A combien s’élèvent les échanges commerciaux entre les deux pays ?

Le chiffre de l’année dernière était d’environ 150 millions de dollars. La Hongrie achète tout ce qu’Israël peut exporter et Israël importe un certain nombre de matériaux relatifs à l’industrie lourde, quelques produits chimiques et, depuis peu, du bétail sur pied. En effet, nous avons trouvé un cheptel sain ici alors que les pays qui nous approvisionnaient en viande étaient touchés par la maladie de la vache folle.

Comment voyez-vous l’évolution des relations entre les deux États ?

La Hongrie est un petit pays très stable et bien situé en Europe centrale. Le dialogue entre nous est très positif et je crois qu’en raison de son caractère indépendant, la Hongrie, comme la Pologne et la République tchèque, pourra jouer un rôle modérateur en notre faveur au sein de l’Union européenne. De plus, il faut souligner que des pays comme la Pologne, la République tchèque et la Hongrie sont très fortement liés aux États-Unis. Il existe de nombreuses raisons pour cela, mais l’une d’elles est plus importante, c’est le souvenir de ce qui s’est passé pendant la récente guerre des Balkans. En effet, les Européens ont regardé les bras croisés ces populations s’entretuer, en particulier en Bosnie, et ce n’est que grâce à l’intervention directe des USA que cette guerre s’est terminée et que le jeu des massacres a pris fin. Ce sont des choses qui ne s’oublient pas.
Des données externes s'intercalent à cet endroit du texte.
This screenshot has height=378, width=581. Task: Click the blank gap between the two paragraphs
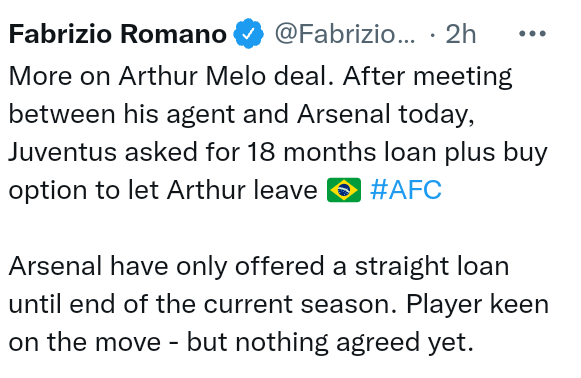278,228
En plus de votre mission en Hongrie, vous êtes aussi accréditée en Bosnie-Herzégovine. Quelles sont les relations avec Israël et quelle est la situation de la communauté juive dans ce pays qui se relève de ses cendres ?
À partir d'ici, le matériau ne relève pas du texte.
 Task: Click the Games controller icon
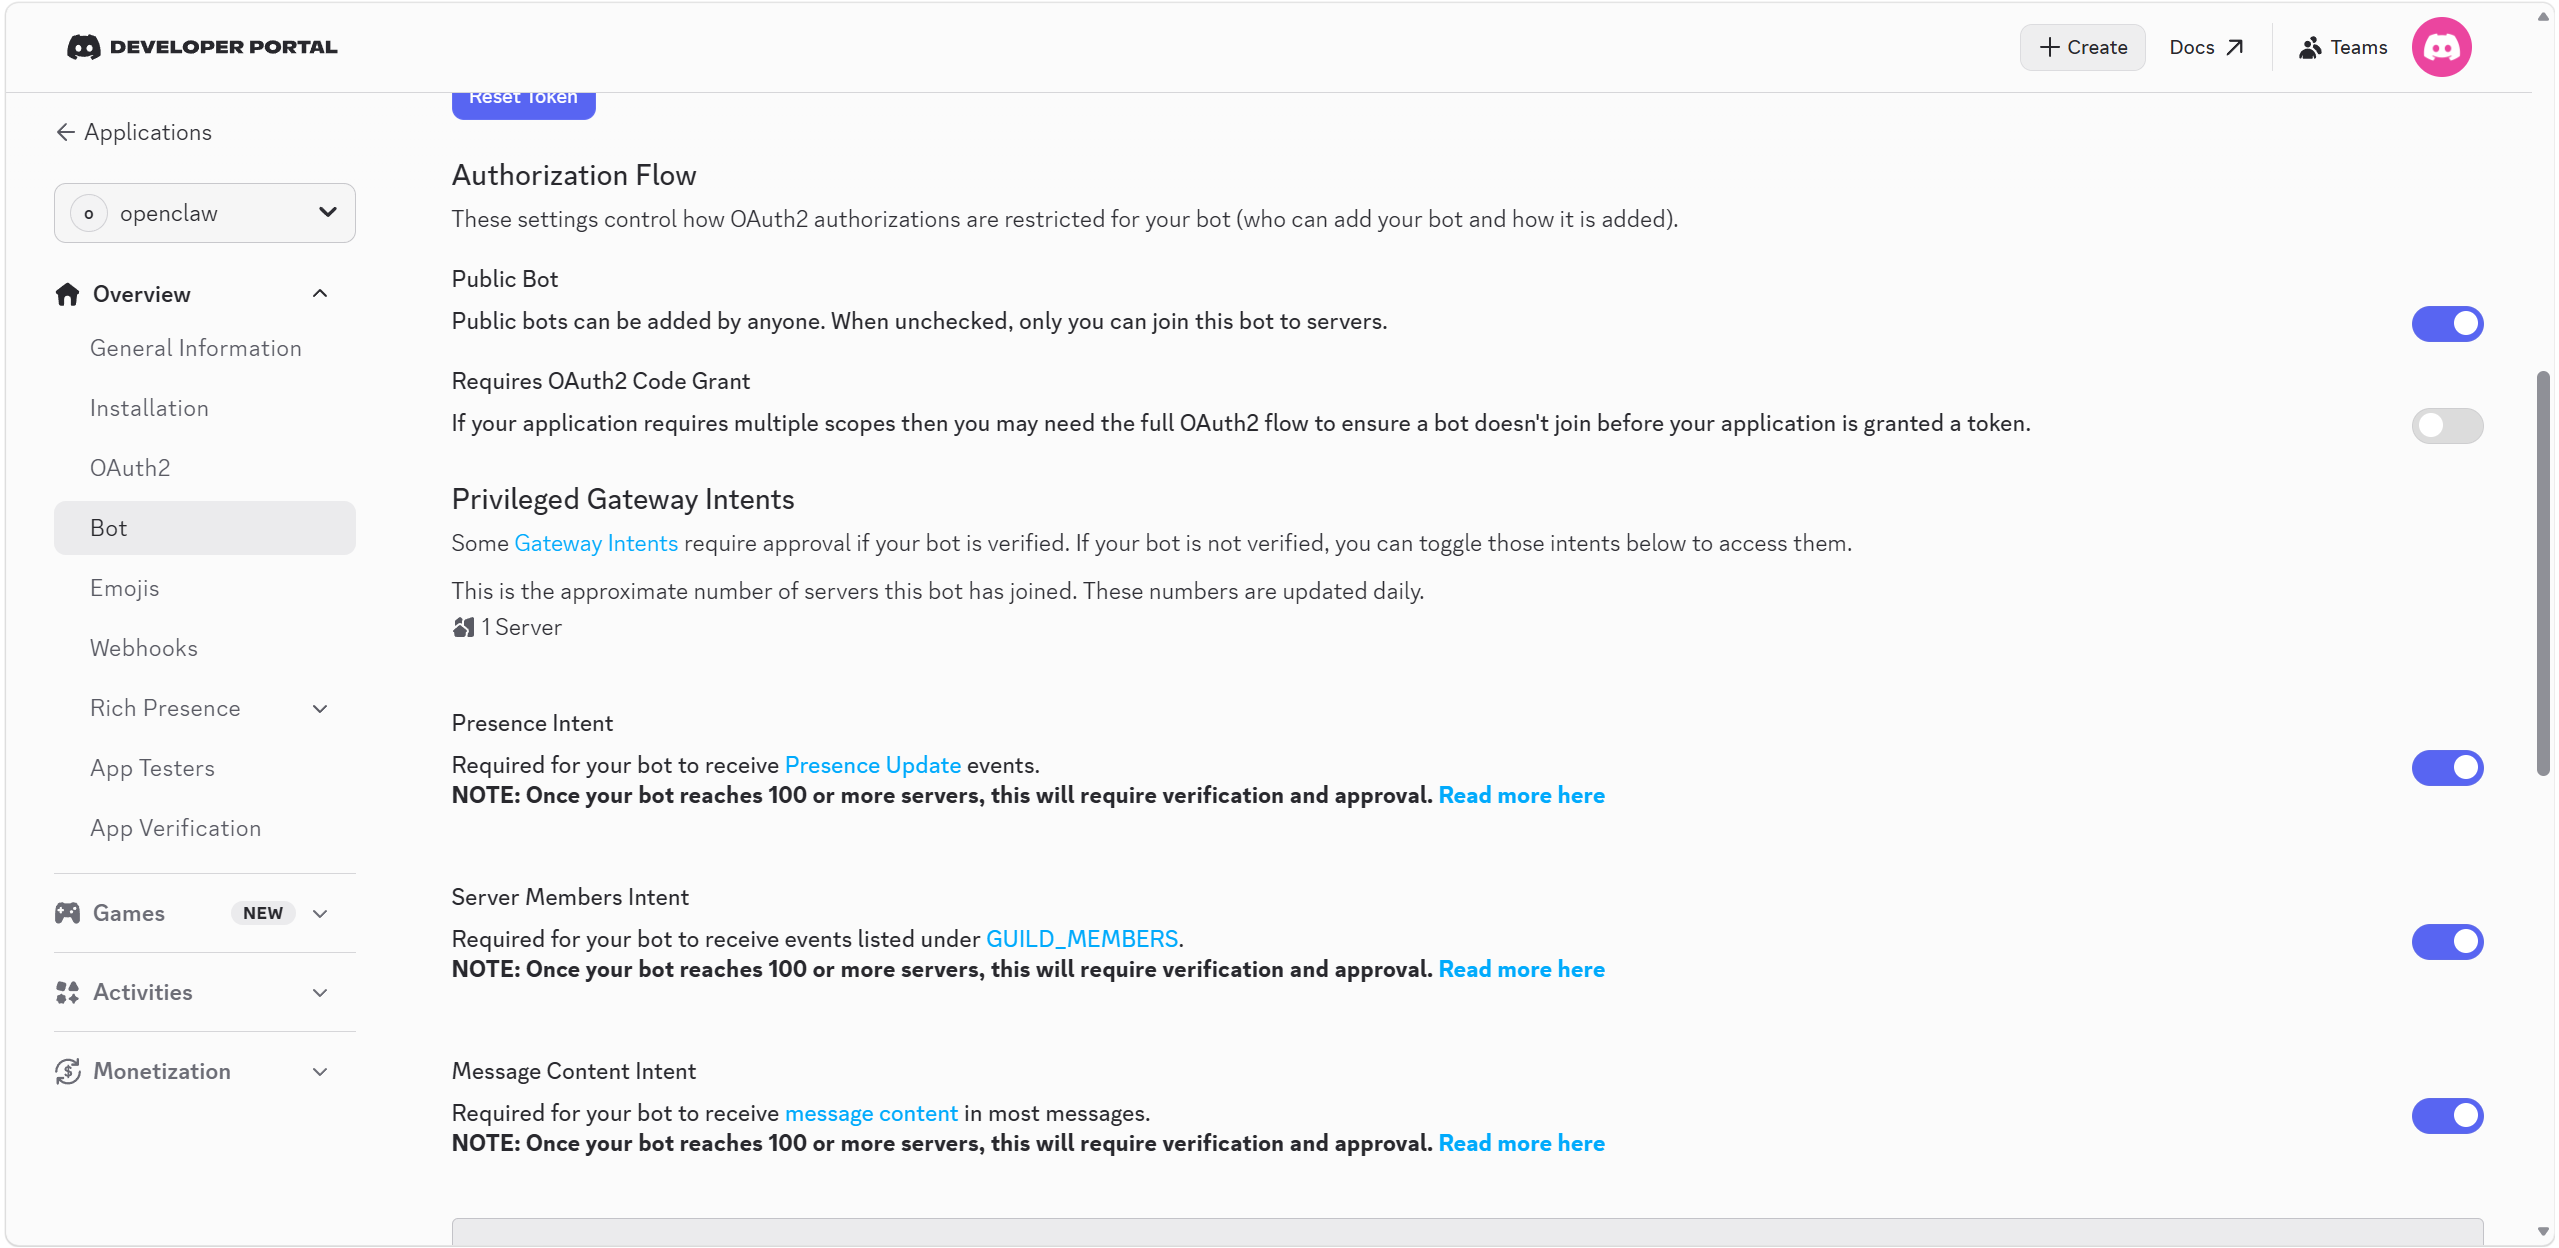click(x=67, y=913)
Les relations sont bien différentes qu’avec la Hongrie. Au mois de décembre dernier, le Ministre des Affaires étrangères bosniaque s’est rendu en Israël. Nous n’avons pas de différend politique avec la Bosnie. Toutefois, il faut savoir que les seuls investissements dans ce pays proviennent des pays arabes et ne servent qu’à la construction et à la multiplication des mosquées. Chacun de ces lieux de culte coûte environ trente millions de dollars. Cet argent serait nettement mieux employé s’il était investi dans le développement du pays ou dans l’éducation, mais tel n’est pas le cas. On peut se poser la question de savoir si à moyen ou long terme, ces institutions éducatives musulmanes mettront en danger la communauté juive. Je pense que tant que les forces internationales seront présentes en Bosnie, ce genre de risque sera pour ainsi dire inexistant. Les Bosniaques souhaiteraient développer les relations commerciales avec Israël et bénéficier, comme la Hongrie, d’investissements israéliens, mais il n’y a pour l’instant aucune infrastructure susceptible d’attirer des investisseurs potentiels.
Mille Juifs vivent aujourd’hui en Bosnie, dont sept cents à Sarajevo, les trois cents autres habitant en majorité à Mostar, Doboj et Banja Luka. Pendant les hostilités, les femmes et les enfants avaient été envoyés en Israël. Les Juifs sont très appréciés par la communauté musulmane car, pendant la guerre, ils l’ont énormément aidée. L’un des leaders communautaires m’a confié: «Les Musulmans bosniaques voient en nous les Wallenberg de Sarajevo». En effet, pendant les hostilités, les Juifs leur ont apporté une aide médicale ainsi que des médicaments introuvables. Aujourd’hui, les Juifs jouent un rôle de médiateur pour trouver des solutions à un grand nombre de problèmes. Il s’agit d’une communauté très bien organisée. Il n’y a pas de chômeurs juifs, bien qu’officiellement le taux de chômage se situe entre 40%-50% (en réalité 25% en raison du marché noir du travail). Récemment, un groupe d’une vingtaine de jeunes s’est présenté aux responsables communautaires en disant qu’ils cherchaient du travail et la communauté a trouvé un emploi pour chacun d’eux.
Je peux affirmer qu’à Sarajevo vit une petite communauté sépharade qui a su survivre à de nombreux traumatismes et qui, aujourd’hui, a sa place aussi bien au niveau national que dans la famille des communautés juives dans le monde.